- **Prompt 1**
In the article on mobile advertising, what share of global mobile ad revenues did search account for in 2012?
- **Prompt 2**
Extend the article on mobile native advertising, picking up after its final sentence.

- **Page**
--- start ---

2013-07-29



Mobile ad spend was up 83% last year, to $8.9 billion globally.

But it may not make sense to describe mobile as a separate, distinct ad market just yet.

How could that be?

Because the bulk of mobile ad revenue is still being driven by a desktop-based innovation: the search engine. Search accounted for 53% of global mobile ad revenues in 2012, up slightly from 51% a year prior.

Most mobile ads are made-for-desktop banners or search ads, that happen to show up on your mobile device. Their migration to mobile simply follows consumer usage habits.

What is missing is a mature market with a depth of cutting-edge ad formats.

That will necessarily change as the mobile ad market continues to evolve.

One of the most talked-about current trends is the emergence of native ads, on both mobile and the desktop.

What do different stakeholders mean when they discuss native advertising on mobile?

There's a lot of confusion out there.

Some market participants seem to refer to virtually any non-banner or non-search ad that appears on a mobile device (like a full-screen ad) as a "mobile native ad," while others define the term as referring to ad units created specifically for mobile.

Neither of these definitions quite does it. In our view, there are really two categories at play, which are sometimes confused.

There's native advertising on mobile, and within this larger category, certain types of native ads that are mobile-only, because they leverage activities only possible on mobile devices.

--- end ---

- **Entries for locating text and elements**

--- start ---

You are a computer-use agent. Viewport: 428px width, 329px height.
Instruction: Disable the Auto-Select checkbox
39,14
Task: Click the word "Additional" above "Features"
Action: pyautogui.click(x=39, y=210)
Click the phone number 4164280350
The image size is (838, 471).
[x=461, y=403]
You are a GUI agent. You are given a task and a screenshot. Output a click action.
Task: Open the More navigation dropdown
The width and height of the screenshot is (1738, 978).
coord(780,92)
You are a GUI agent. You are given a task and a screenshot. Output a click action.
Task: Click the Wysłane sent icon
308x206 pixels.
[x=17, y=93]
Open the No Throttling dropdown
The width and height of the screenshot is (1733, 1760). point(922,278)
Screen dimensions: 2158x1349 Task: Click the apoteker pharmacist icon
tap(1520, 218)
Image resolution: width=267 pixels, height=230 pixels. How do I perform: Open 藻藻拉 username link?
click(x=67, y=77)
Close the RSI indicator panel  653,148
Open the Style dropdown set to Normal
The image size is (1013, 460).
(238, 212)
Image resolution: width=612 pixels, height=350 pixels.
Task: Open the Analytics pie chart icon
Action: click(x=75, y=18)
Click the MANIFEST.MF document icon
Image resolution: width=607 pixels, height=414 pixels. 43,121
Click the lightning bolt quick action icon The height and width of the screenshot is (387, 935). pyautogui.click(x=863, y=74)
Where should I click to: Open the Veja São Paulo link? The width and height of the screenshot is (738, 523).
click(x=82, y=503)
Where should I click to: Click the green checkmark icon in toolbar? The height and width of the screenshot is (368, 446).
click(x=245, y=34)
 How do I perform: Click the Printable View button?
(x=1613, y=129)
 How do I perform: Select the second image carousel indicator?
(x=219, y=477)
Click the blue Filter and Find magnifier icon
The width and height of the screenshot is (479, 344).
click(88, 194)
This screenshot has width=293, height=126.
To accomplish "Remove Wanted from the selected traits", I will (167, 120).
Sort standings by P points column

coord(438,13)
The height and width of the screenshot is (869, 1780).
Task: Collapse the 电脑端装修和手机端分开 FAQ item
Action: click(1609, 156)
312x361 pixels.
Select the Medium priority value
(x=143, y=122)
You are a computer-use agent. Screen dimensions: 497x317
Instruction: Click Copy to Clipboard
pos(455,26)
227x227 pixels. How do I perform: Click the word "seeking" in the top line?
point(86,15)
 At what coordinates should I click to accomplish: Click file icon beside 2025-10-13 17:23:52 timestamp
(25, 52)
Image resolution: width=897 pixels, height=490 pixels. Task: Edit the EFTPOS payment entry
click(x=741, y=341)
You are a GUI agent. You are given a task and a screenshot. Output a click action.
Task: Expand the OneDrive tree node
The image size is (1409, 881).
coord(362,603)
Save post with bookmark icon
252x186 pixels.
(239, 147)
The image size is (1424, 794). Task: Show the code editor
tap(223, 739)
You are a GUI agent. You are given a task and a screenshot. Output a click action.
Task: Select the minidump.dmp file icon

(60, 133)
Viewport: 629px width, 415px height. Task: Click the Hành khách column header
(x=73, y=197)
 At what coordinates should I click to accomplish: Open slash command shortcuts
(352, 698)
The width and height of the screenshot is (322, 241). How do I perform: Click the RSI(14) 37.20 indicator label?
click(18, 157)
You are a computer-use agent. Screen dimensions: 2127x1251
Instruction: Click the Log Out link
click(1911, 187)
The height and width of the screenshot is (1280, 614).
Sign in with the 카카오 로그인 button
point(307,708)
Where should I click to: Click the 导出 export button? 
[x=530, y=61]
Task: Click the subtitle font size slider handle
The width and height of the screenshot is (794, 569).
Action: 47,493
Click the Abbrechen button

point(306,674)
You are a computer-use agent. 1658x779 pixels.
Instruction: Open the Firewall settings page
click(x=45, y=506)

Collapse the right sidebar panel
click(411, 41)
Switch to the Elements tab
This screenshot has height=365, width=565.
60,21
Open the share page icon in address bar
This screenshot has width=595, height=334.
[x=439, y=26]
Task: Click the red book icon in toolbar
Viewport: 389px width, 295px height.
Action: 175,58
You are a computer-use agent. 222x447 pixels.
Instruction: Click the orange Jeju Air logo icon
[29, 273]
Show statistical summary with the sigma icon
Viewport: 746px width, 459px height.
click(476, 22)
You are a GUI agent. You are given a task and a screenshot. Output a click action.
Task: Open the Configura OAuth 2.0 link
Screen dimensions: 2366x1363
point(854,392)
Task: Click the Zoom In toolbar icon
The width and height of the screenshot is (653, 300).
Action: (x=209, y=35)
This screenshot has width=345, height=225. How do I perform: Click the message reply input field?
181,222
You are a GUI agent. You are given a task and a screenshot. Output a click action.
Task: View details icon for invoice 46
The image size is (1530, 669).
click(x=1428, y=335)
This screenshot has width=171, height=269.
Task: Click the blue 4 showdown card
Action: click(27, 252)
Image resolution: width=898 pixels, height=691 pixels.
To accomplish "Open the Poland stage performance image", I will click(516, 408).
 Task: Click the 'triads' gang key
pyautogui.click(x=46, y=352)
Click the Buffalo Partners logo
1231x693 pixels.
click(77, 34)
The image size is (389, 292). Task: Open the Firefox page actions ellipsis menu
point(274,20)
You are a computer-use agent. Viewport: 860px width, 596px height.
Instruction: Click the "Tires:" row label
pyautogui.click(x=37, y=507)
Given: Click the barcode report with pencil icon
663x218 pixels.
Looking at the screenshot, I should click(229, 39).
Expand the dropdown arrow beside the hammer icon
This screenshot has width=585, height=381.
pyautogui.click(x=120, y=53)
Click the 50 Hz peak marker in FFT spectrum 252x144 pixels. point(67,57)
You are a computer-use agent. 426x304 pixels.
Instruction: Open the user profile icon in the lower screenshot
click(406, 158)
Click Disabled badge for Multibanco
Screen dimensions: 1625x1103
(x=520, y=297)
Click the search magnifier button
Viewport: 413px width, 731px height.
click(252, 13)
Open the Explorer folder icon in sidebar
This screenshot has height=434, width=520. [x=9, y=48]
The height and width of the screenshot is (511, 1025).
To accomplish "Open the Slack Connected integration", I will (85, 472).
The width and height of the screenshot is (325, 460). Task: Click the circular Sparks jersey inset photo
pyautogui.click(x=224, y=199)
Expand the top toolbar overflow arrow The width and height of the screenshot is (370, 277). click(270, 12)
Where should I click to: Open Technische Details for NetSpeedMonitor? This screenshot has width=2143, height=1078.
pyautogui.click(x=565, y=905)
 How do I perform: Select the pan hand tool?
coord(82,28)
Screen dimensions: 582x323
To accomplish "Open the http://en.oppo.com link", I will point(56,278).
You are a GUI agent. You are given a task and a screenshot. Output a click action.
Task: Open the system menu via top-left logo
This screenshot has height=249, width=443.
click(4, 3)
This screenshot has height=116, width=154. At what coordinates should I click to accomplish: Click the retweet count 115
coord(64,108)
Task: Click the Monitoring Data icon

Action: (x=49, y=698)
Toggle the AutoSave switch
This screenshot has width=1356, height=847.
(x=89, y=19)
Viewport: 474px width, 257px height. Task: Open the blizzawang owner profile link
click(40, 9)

--- end ---

- **Reply 1**
Search accounted for 53% of global mobile ad revenues in 2012.

- **Reply 2**
We don't consider an ad to be "native" simply because it's only possible on a mobile device, like an ad with a touchscreen interface. A native ad has to be an integral part of a site or app experience. These are the native ad formats we'll discuss:

Native ads on mobile: Native ads are ads that integrate with the flow of the user experience on a website, online service, or app. These might be on desktop or on mobile, but the stakes are higher on mobile. The screen is much smaller, so native ads that don't disrupt engagement tend to drive much better performance than non-native experiences.

Some of the main types of native ads on mobile are: in-stream, activity-triggered, and branded content.

Mobile-only native ad formats: These are native ad formats that have grown up around mobile apps and mobile experiences. They're native to mobile in that sense, but they're also native in the broader sense of being seamless with the overall experience, such as in-app ads tied to certain app activities or features.

We'll also review the hindrances to native ad growth, and examine how native ads affect the various pieces of the mobile ad ecosystem.

Click here for a PDF version of this report→

Click here to download charts and data for this report in Excel→

What Is Native Advertising?

Once you step inside the vortex of a vaguely-defined buzzword, you quickly realize that it has been imbued with a slightly different definition by every stakeholder.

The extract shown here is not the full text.